Clements and Andy Graham were waiting for him in his office. ‘Andy’s heard from the FBI.’
‘They’re thorough,’ said Graham. ‘They’ve come up with nothing on our friend Murray Rockman.’
Malone dropped into his chair. ‘Sort that one out for me, Andy. They’re thorough and they’ve come up with nothing?’
Graham looked flustered, one of his usual expressions. ‘Yeah, I see what you mean. No, they’ve done their homework. They’ve been through all the records in Caswell, Ohio. Birth registration, high school, everything. They’ve checked the Marines, their enlistments, their service records. No Murray Rockman, ever. In either place, Caswell, Ohio, or the Marines. Nothing.’ He handed Malone the fax he held. ‘Our guy never existed before he came to Australia.’
1
The De Vries family had been lawyers for over three hundred years, ever since their arrival in New Amsterdam from Utrecht. Dutch Catholics, they had little to do with the predominant Dutch Calvinists and looked elsewhere for clients amongst the growing polyglot citizens of that growing city. Hendrik De Vries, the original immigrant, built up a clientele amongst the Jews from Spain and Portugal, and he passed on the practice to his two sons. Over the succeeding years, as New Amsterdam became New York, the fortunes of the family firm both flourished and flopped; as in all families that manage to survive the generations, it suffered occasionally from drunks, fools and incompetents. Eventually the firm, to survive, had to merge with Schuyler and Barrymore, to become Schuyler, De Vries and Barrymore. There was no Schuyler now on the board of partners and the last Barrymore had disappeared at the end of World War Two. There was, however, still a De Vries: Richard De Vries the Third. He was no drunk, fool nor incompetent; but the margin for error, on all counts, was narrow. Still, he owned 30 per cent of the stock and stock ownership has its own competence, as the other partners, when pressed, heartily agreed. Dick De Vries was kept afloat by money, which is more buoyant than balloons on Wall Street.
‘I came as soon as I could—’ He was a small man with a round face, flushed from too much claret and Scotch, and reproachful brown eyes, as if he blamed others for his failings. He had silver hair, parted in the middle like that of a dandy from the Twenties, and tiny ears laid flat along his skull. Though he had just got off a fourteen-hour flight, he was dressed as if on his way to the offices in Broad Street, Manhattan. He wore a dark grey suit from Fioravanti, a custom-made shirt from Kabbaz, a Racquet-club tie and black wing-tips by Vogel. Not for him French shirts and English suits and shoes: he was Ail-American. Except for his clipped accent: as a young man he had always tried to imitate Ronald Colman and Robert Donat and now the voice came naturally to him.
He even dresses and speaks like a lie, thought Joanna Brame: inside there is an untidy, useless little man trying to get out.
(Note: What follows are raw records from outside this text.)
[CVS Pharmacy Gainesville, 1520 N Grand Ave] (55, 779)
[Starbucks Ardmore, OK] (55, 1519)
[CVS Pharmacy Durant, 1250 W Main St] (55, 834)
Orville had told her that several times.
‘Have they released the – er – body yet?’
‘Not yet. Australians, it seems, have a fetish for red tape. Did you have a good flight?’ Why am I asking him that? she wondered. But she had always had difficulty trying to keep a conversation going with Dick De Vries.
‘Not really. These days, with a lot of people, the only thing first class about them is their ticket.’ She agreed with him, but she wouldn’t tell him so. ‘To cap it all, everything here in Sydney is booked out. I’m having to share a room, something I haven’t done since I was in college.’
‘Whom with?’ She still had the precision in grammar that her mother, who had sat at the feet of Henry James, had taught her.
‘Young Tallis. It could be worse, I suppose, though there is hardly room to swing a cat. I could be sharing with one of those palimony shysters. Or an ambulance chaser from Chicago.’ He had his own snobbery.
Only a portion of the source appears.